The DFARS also provides that the contracting officer should presume that the requirements for an SDB set-aside are met if the acquisition history shows that: (1) within the past 12-month period a responsive offer from at least one responsible SDB concern was within 10 percent of the award price on a previous procurement of similar supplies or services, and (2) the contracting officer has reason to know from the activity's relevant solicitation mailing list, response to resolicitation notices, or other sufficient factual information that there is at least one other responsible SDB source of similar supplies or services. DFARS Sec. 219.502-72(c).

Concord argues that it was disqualified for submitting an insufficient bid, not for being technically unqualified to perform the work under the IFB, and notes that none of the other bidders was disqualified because it could not perform the work. Therefore, the protester argues that, based on the offers received, the Air Force must reasonably anticipate that at least two responsible SDB concerns will respond to the solicitation. Additionally, Concord argues that because the bids received fell below the government estimate, it appears likely that award would be made at a price not exceeding the fair market price by more than 10 percent.

The decision to conduct a particular procurement as an SDB set-aside is a business judgment within the discretion of the contracting officer. See Superior Eng'g and Elecs. Co., Inc., B-231772, Aug. 31, 1988, 88-2 CPD Para. 197. This Office will not disturb a contracting officer's set-aside determination unless there has been a clear showing of an abuse of that discretion. See Techplan Corp.; American Maintenance Co., 67 Comp.Gen. 357 (1988), 88-1 CPD Para. 312. Here, in our view the contracting officer reasonably determined, based upon the recent acquisition history for asbestos removal, that there was not a reasonable expectation that bids would be received from two responsible SDB concerns whose bid price would be within 10 percent of the fair market price.

Of the eight actual SDB bidders in the prior procurement, not one firm submitted a responsive bid. Thus, in accordance with DFARS Sec. 219.502- 72(c), the contracting officer did not have to presume that there would be two responsible SDB concerns that would bid on the present procurement. Further, no responsibility determinations were made with regard to any of the SDB bidders on the prior procurement and there is nothing in the record to show that the contracting officer should have known from other factual information that any of the known SDBs were responsible sources. On the contrary, the fact that none of the competing SDBs was able to submit an adequate bid guarantee suggested that they lacked the financial capacity to perform, that is, that they are not responsible. See Commercial Energies, Inc., B-234789, July 12, 1989, 89-2 CPD Para. 40. Concord also requests costs, including legal fees, incurred in the preparation of the protest.

Our Bid Protest Regulations provide for the recovery of costs only where a protest is found to have merit. 4 C.F.R. Sec. 21.6(d) (1990).
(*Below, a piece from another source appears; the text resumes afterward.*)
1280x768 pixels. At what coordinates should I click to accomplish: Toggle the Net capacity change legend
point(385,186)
Since we find the determination of Concord's bid as nonresponsive and the cancellation and resolicitation on an unrestricted basis to be proper, there is no legal basis for recovery of protest costs.
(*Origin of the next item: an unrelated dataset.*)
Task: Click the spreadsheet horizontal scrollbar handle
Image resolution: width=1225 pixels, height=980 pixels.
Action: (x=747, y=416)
TLC Sys., B-226531.2, supra.

The protest and claim are denied.

/1/ The rejection of the low bid submitted by Design for Health, Inc. was the subject of a protest which was denied. Design for Health, Inc., B-239730, Sept. 14, 1990, 69 Comp.Gen. ***, 90-2 CPD Para. 213.
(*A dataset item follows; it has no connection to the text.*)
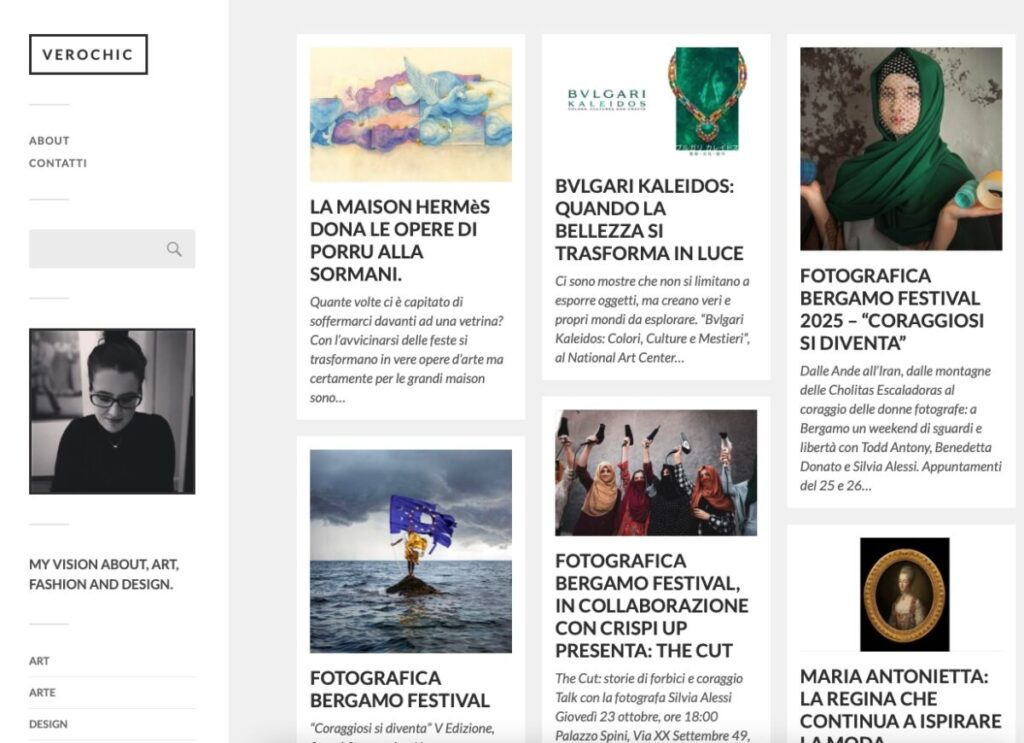Screen dimensions: 1024x743
Task: Open the Art category
Action: tap(39, 661)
/2/ The bid guarantee provided by Concord consisted of a $30,000 cashier's check, an $80,000 check from Broadcast Capital Corporation, a $50,000 check from Concord Analysis and a check for $120,000 from the Franklin Money Fund drawn on Concord's account. These checks were cashed by the agency the day after bid opening and placed in a non interest bearing account.

/3/ The protester contacted the agency representative named in both the solicitation and the synopsis printed in the Commerce Business Daily. Although the protester believed that the representative was the contracting officer, this representative was, in fact, the contract specialist.